As Governor Terry McAuliffe prepares to leave office, he is faced with yet another plea from lawyers for a man scheduled to be executed in July. 34 year old William Morva was convicted of a double murder in Blacksburg, but doctors now say he suffered from a mental illness that compelled him to kill – a fact not shared with the jury.
People who knew William Morva, growing up in Richmond and Blacksburg, say he was a great kid.
“He had a wide circle of friends when he was younger, and they describe him as this incredibly loving young man, generous defender of the underdog – the kind of guy who would run up to you and give you a hug,” says attorney Dawn Davison.
Later, she recalls, Morva showed signs of mental illness. He was convinced, for example, that he suffered from a serious intestinal disease.
“In order to treat that he has used a very odd diet over the years," Davison says. " When he was free, he would eat raw meat or nearly raw meat in large quantities, large quantities of cheese, at times trying a diet that consisted of nuts and berries and pine cones – the sorts of things that you and I think, ‘That can’t possibly help a stomach disorder.’”
He dropped out of high school, believing he was on an important mission.
“The mission has been described differently over time as either saving the world or saving certain indigenous populations in the world," his lawyer explains. "He believed that he would come upon a secret tribe or a hidden tribe in South America, and that they would recognize him as somebody who has come to save them.”
At the same time, she claims, he was convinced enemies were out to get him.
“He believed that the Bush administration was somehow in cahoots with the Blacksburg police department, and that they were targeting him.”
In 2005, police did arrest Morva, charging him with attempted armed robbery.

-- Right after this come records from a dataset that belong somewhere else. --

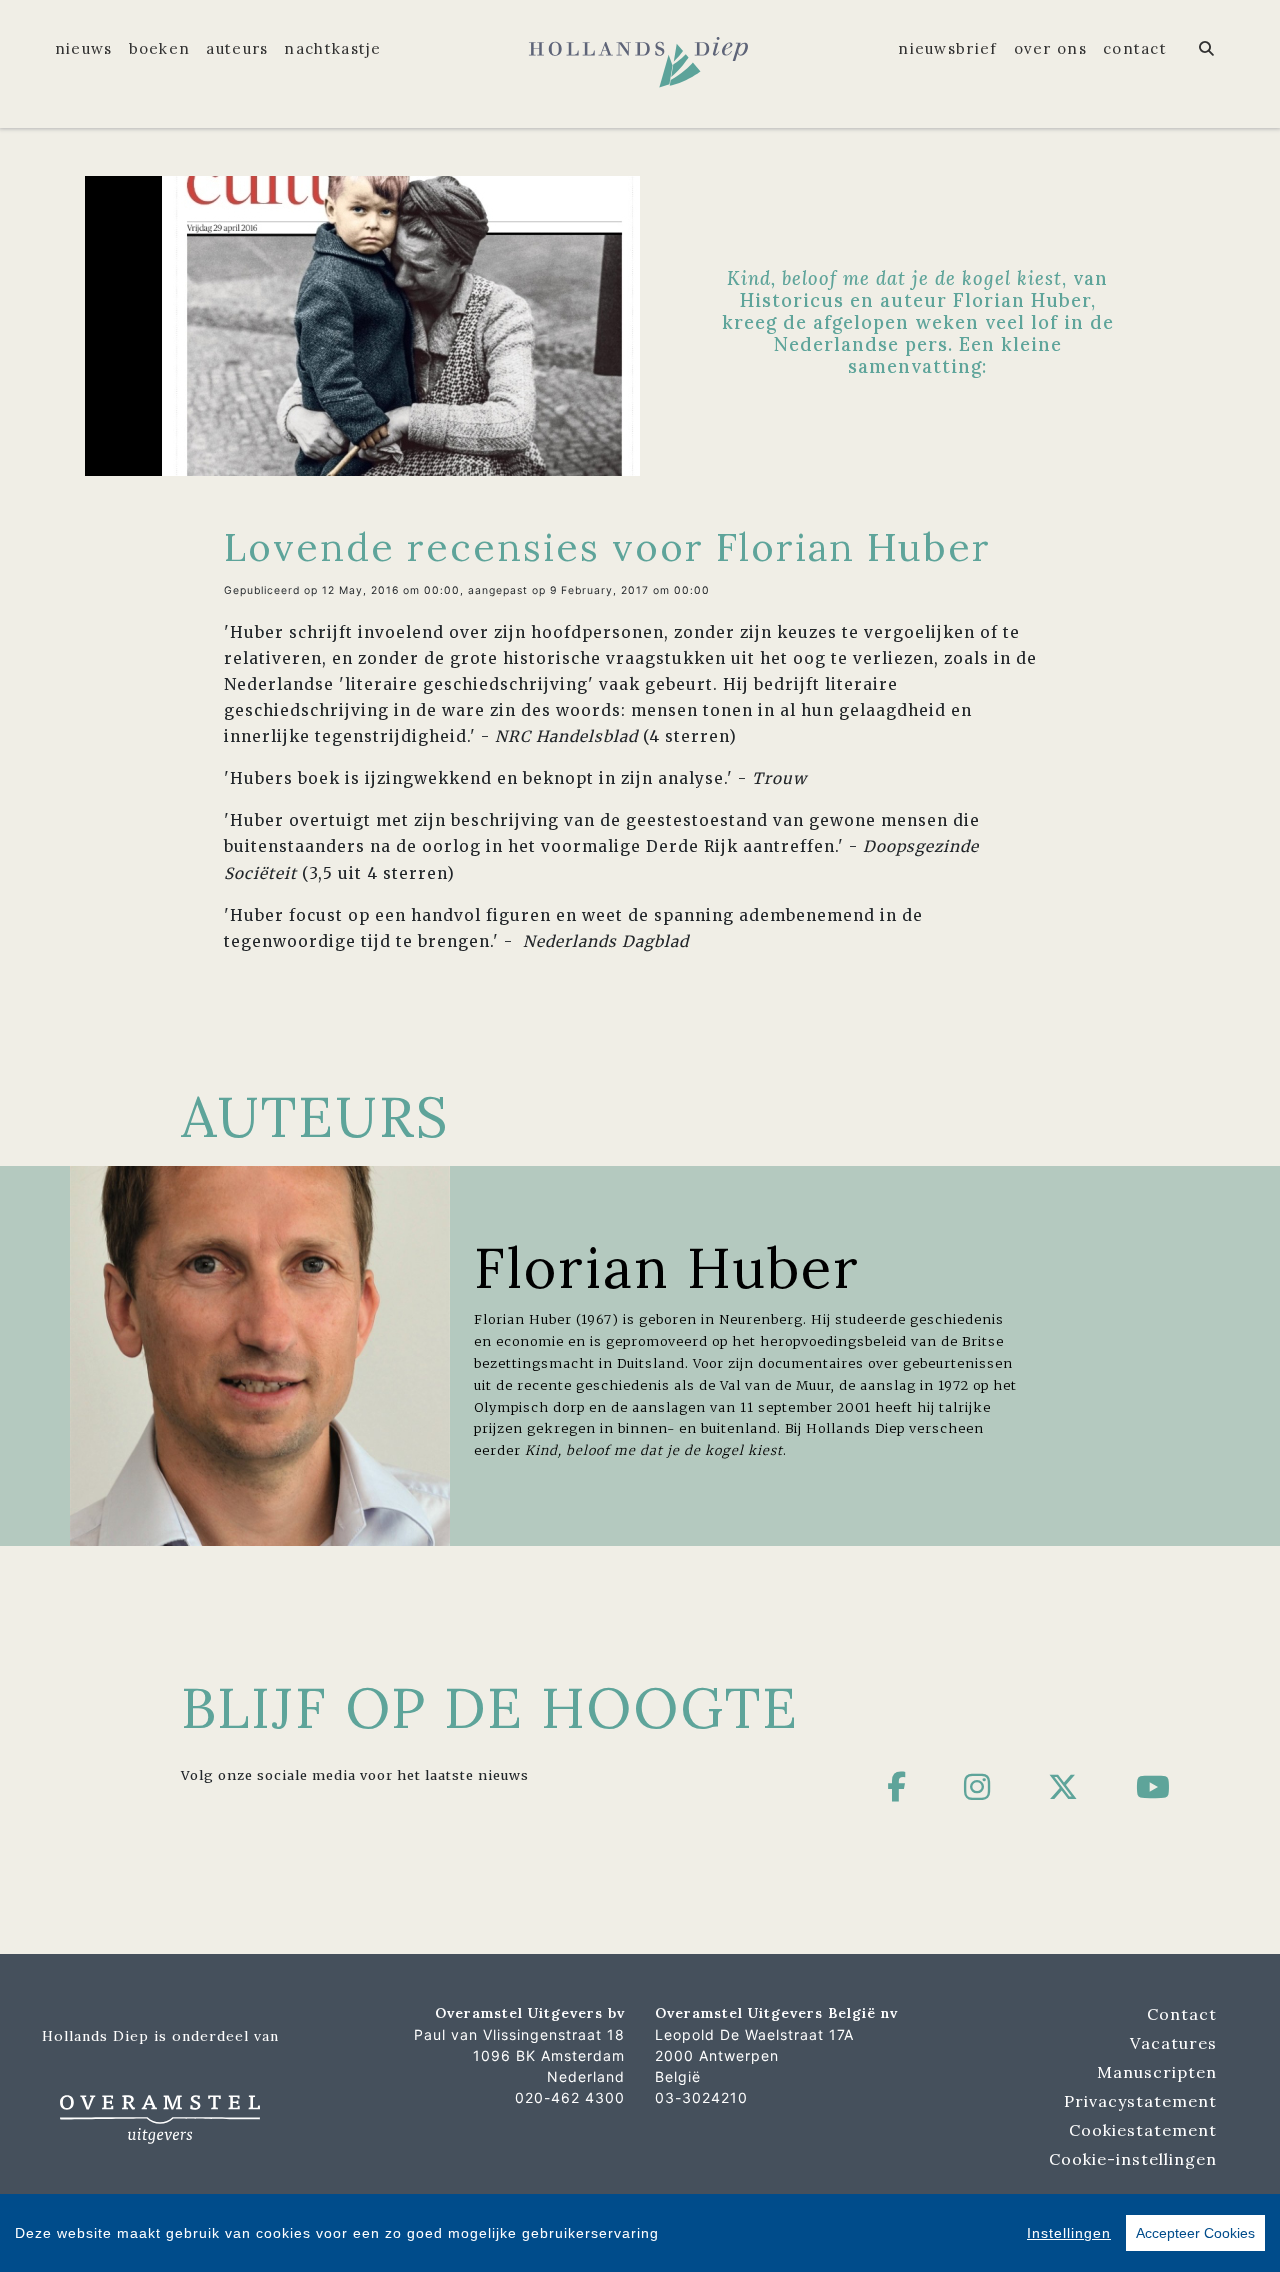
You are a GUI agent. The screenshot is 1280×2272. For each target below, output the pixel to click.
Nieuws (84, 48)
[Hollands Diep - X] (1063, 1787)
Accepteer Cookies (1195, 2233)
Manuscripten (1157, 2072)
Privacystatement (1140, 2101)
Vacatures (1173, 2043)
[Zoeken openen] (1207, 49)
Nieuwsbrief (947, 48)
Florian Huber (667, 1267)
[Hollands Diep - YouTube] (1153, 1787)
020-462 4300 (570, 2097)
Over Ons (1050, 48)
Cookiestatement (1143, 2130)
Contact (1135, 48)
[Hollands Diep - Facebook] (897, 1787)
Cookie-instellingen (1133, 2159)
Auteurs (237, 48)
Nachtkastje (332, 48)
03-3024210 (701, 2097)
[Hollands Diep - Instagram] (977, 1787)
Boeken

“He and a couple of other young men had gone up to a convenience store," Davison says. "The doors did not automatically open because the store was closed, and they left. The clerk inside saw them and called the police, and he was arrested later that night. They had masks on, and they were armed. It was not the most well thought out of plans.”
His father had died, and his mother was raising four other kids. She couldn’t afford bail, so Morva spent a year behind bars, awaiting trial. Davison claims the Montgomery County Jail was over crowded, at times exceeding capacity by 200%, and she says there were limited resources for medical care.
Convinced that his prison diet would lead to death, Morva begged to see a doctor, and eventually he was taken to a local hospital.
“After he is seen by the medical staff, he overpowers the guard who escorted him," Davison recalls. "He takes the guard’s gun, and on the way out, he shoots a hospital security guard.”
A manhunt ensued, and a sheriff’s deputy who encountered Morva on the Huckleberry Trail in Blacksburg was also shot and killed. It was a terrible tragedy, and attorney Davison doesn’t deny great harm to the victims’ families, but she and her colleagues at the Virginia Capital Representation Resource Center point out that the jury didn’t know about Morva’s true mental state.
“Jurors were told that he had a personality disorder, that he was just kind of an odd guy, that he had odd beliefs, and they were specifically told he didn’t have delusions," the attorney says. "Odd beliefs can be changed by clear evidence or rational argument, and delusions are just immutable in the face of those things.”
That’s why the center is asking Governor McAuliffe to commute Morva's sentence from death to life in prison, and to ask the Virginia Department of Corrections to begin treating him with anti-psychotic drugs. Historically, Virginia has executed more people than any other state, and in modern times we’re right behind Texas for the most executions.